▶ [Data in this exercise]
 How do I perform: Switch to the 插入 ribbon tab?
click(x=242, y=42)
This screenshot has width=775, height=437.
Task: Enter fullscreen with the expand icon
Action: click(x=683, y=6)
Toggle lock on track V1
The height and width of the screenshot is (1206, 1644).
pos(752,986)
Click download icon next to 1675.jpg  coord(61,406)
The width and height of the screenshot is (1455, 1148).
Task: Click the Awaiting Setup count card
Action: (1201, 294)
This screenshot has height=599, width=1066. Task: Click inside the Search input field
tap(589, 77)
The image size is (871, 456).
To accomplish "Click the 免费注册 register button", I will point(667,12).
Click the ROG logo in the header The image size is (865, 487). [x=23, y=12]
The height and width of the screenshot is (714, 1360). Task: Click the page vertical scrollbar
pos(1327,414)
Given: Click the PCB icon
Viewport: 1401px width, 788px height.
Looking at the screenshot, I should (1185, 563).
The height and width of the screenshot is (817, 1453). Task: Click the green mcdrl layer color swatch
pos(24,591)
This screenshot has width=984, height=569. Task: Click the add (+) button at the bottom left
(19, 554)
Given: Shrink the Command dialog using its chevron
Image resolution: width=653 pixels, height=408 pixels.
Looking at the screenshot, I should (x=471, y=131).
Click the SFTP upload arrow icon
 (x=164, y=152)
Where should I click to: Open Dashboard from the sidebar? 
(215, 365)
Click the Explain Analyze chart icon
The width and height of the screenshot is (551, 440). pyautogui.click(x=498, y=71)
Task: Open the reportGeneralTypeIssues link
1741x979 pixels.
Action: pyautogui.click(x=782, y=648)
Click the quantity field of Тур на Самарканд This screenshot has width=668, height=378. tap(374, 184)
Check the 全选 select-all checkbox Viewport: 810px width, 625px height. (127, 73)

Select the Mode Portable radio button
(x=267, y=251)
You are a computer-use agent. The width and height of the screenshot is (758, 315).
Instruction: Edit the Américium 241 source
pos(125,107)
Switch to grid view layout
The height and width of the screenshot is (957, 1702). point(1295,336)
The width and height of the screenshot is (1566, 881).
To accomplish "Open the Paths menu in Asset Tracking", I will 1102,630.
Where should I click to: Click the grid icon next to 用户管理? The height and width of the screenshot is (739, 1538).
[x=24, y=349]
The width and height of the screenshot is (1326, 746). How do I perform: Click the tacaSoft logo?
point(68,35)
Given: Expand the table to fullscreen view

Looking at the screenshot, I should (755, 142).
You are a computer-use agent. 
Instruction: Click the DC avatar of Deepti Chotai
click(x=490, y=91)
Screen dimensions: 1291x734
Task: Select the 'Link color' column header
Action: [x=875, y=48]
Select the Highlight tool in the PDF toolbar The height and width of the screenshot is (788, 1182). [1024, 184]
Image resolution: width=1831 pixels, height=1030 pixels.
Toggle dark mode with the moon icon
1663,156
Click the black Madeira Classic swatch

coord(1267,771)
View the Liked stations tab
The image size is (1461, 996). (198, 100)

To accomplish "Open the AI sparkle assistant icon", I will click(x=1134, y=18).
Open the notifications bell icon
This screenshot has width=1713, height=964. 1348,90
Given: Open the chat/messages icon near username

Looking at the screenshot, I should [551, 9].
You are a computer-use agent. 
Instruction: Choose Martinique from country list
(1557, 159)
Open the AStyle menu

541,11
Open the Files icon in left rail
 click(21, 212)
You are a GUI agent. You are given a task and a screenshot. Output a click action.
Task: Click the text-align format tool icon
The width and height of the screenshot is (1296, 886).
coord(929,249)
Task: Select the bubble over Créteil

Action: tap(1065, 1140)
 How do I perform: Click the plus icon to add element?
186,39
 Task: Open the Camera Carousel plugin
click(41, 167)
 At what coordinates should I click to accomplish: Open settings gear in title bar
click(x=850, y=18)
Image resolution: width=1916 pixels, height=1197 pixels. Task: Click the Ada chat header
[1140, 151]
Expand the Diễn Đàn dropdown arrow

▶ [Aim of the exercise]
Show the lines of the records that include the string "agent".

▶ [Response for this exercise]
You are a computer-use agent. The width and height of the screenshot is (758, 315).
You are a computer-use agent. 
You are a computer-use agent. 
You are a GUI agent. You are given a task and a screenshot. Output a click action.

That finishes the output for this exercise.